Your objective. Can you repeat the data below, switching "Profile" to "Account" and leaving everything else unchanged?
----
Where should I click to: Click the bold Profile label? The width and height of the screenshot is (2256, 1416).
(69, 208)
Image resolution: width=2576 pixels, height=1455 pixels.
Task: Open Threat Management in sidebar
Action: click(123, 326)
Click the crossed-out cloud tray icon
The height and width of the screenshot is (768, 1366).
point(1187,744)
----
Exercise output.
Where should I click to: Click the bold Account label? The width and height of the screenshot is (2256, 1416).
(69, 208)
Image resolution: width=2576 pixels, height=1455 pixels.
Task: Open Threat Management in sidebar
Action: click(123, 326)
Click the crossed-out cloud tray icon
The height and width of the screenshot is (768, 1366).
point(1187,744)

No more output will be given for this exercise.